スマホの上で実際に動いているのは Hermes のゲートウェイだ——Telegram、Discord、Slack などでメッセージを送受し、セッションを管理し、あなたが選んだ言語モデルのプロバイダと会話する、あの部分。言語モデル本体はスマホの中に住む必要はない。スマホから HTTPS で Nous Portal、OpenAI、Anthropic、その他どのプロバイダにでも話させればいい。スマホの仕事は、小さくて、安くて、常にオンの「調整役」になることだ。重い仕事はクラウド、別のサーバ、あるいはあなたの好きな場所でやらせればいい。

ここで、v0.2.0 で下されたアーキテクチャ上の判断たちが、まるで Hermes 向けに設計されていないデバイスの上でひっそりと効いてくる。集中型のプロバイダルーターのおかげで、スマホには普段は安いモデル(たとえば Nous Portal の無料枠の MiMo)をデフォルトにさせておいて、本当に難しい仕事のときだけより強いモデルに引き上げることができる。
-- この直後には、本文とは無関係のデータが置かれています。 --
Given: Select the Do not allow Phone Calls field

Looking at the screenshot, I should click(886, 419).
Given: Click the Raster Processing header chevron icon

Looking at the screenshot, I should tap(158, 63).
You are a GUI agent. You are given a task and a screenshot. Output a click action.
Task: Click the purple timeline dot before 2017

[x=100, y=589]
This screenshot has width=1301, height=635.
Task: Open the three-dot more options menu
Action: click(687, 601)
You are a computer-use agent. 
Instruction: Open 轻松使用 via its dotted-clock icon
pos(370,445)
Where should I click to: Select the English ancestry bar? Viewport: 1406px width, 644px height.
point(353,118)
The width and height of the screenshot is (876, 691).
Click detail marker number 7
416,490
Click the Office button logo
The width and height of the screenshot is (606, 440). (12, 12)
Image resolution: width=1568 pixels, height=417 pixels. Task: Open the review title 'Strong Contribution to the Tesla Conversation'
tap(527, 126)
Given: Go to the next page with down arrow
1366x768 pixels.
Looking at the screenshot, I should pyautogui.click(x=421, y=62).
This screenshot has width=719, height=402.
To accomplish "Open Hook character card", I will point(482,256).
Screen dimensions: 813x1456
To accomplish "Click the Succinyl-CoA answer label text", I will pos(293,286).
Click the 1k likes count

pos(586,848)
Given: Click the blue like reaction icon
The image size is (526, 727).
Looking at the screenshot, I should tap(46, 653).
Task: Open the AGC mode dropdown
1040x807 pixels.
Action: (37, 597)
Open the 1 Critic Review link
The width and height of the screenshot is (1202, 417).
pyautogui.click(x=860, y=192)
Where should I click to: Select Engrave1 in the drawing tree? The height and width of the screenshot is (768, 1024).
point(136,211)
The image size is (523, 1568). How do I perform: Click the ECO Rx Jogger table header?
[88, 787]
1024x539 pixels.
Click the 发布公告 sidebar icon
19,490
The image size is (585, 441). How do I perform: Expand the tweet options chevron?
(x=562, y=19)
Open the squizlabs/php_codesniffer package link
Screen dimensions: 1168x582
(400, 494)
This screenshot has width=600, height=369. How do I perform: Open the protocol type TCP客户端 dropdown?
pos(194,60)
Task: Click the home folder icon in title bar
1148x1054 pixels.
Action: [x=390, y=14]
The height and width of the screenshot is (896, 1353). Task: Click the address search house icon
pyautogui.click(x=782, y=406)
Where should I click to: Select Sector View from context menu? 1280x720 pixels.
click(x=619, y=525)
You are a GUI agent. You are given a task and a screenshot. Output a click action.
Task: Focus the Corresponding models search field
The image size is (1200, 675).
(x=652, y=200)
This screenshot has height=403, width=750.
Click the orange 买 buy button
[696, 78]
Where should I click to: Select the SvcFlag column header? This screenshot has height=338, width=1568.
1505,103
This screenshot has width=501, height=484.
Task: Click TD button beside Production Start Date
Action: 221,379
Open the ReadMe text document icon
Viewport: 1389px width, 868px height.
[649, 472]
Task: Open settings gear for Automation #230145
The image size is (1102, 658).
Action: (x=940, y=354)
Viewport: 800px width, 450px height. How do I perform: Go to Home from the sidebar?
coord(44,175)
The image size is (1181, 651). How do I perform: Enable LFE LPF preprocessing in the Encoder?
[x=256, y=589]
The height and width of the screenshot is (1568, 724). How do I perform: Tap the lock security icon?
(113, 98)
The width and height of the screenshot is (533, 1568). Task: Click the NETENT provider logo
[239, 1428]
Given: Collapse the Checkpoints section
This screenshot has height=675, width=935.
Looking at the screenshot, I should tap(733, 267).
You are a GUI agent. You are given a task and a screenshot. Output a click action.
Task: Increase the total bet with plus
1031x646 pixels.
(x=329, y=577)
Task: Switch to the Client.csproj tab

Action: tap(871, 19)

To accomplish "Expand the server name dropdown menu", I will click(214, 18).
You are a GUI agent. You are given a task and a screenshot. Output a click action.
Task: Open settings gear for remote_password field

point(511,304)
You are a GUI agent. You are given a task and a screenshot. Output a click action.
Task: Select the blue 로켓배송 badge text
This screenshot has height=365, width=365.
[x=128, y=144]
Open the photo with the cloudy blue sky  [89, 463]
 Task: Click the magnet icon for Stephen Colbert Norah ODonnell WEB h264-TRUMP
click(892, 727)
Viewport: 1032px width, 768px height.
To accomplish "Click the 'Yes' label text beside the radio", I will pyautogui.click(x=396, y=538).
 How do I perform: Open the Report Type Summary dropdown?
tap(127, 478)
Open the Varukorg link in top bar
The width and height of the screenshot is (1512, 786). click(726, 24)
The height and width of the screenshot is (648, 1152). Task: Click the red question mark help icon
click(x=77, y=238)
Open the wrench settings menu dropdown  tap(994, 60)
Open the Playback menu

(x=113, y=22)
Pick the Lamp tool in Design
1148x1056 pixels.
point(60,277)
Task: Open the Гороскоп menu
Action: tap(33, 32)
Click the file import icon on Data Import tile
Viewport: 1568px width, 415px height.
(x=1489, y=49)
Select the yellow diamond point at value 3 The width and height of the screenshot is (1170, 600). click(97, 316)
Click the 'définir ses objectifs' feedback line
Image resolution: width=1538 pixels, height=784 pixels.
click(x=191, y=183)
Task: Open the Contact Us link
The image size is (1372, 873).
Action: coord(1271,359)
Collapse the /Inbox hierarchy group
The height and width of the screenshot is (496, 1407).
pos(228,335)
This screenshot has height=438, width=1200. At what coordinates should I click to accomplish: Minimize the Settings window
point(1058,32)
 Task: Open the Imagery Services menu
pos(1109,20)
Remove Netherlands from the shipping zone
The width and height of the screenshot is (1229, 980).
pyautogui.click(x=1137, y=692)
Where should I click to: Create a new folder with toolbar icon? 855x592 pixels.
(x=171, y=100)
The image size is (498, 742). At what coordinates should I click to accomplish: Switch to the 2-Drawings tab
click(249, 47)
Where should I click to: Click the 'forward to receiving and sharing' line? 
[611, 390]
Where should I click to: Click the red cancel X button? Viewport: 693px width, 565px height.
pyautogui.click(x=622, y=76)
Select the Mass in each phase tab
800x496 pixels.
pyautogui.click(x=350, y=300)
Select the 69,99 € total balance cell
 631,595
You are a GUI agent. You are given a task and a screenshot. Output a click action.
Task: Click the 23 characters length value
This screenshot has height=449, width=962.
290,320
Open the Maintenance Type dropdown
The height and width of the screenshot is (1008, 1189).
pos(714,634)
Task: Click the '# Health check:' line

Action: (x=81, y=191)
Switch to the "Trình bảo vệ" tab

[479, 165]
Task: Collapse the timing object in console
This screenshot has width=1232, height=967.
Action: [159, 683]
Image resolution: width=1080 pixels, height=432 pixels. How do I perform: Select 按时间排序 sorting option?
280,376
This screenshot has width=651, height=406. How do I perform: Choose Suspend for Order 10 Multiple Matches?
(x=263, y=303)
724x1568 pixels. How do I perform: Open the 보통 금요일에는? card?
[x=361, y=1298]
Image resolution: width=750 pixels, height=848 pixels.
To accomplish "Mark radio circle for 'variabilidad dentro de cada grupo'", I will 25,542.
スキルの manifest システムは、前提条件がその端末に実在するスキルだけをロードする——ヘッドレス Chrome を入れていないスマホの上で、ブラウザ自動化スキルが勝手に Chrome を立ち上げようとすることはない。ファイルシステムのチェックポイントとロールバック機構もちゃんと動く。下のマシンがどれだけ非力かを気にしない作りだからだ。

何を諦めて、何を得るのか

スマホの上で動かないものは、だいたい予想通りだ。systemd サービスとしてのインストールはできない(なので代わりに tmux を使い、再起動したらゲートウェイを手動で立ち上げ直すことを受け入れる)、重いローカル推論は無理、Docker ベースのツールサンドボックスも無理、ローカルのブラウザ自動化も制限される。ブラウザ系スキルは、別のマシンのヘッドレス Chrome を指してやれば依然として使えるが、Android 本体が Playwright を立ち上げてくれるわけではない。

代わりに得るのは、「小さな常時稼働サーバ」の魅力のすべてだ。標準で LTE が載っている(そのスマホが自分自身のネットワークでもある)、UPS 内蔵(停電しても電池で数時間はもつ)、監視も内蔵(バッテリー表示が、このサーバが今何をしているかを正確に教えてくれる)、そして完全に静音。ファンの音ゼロ、ラックスペースゼロ、電力はナイトライト並み。

もっと大きな話

死にかけのスマホで Hermes を動かすことの本当に面白いところは、「動く」こと自体ではない。200 ドルのサーバで動かすのと同じやり方で動く、という点だ。agent が走っているマシンと切り離されてしまえば、それをどのマシンで走らせるかはもう大した違いではなくなる。

引き出しの中で死んでいた Pixel 4a は、一日に十回話しかけるボットの住処としては十分立派だ。これは妥協ではない。これこそが、この話の全体の骨格だ。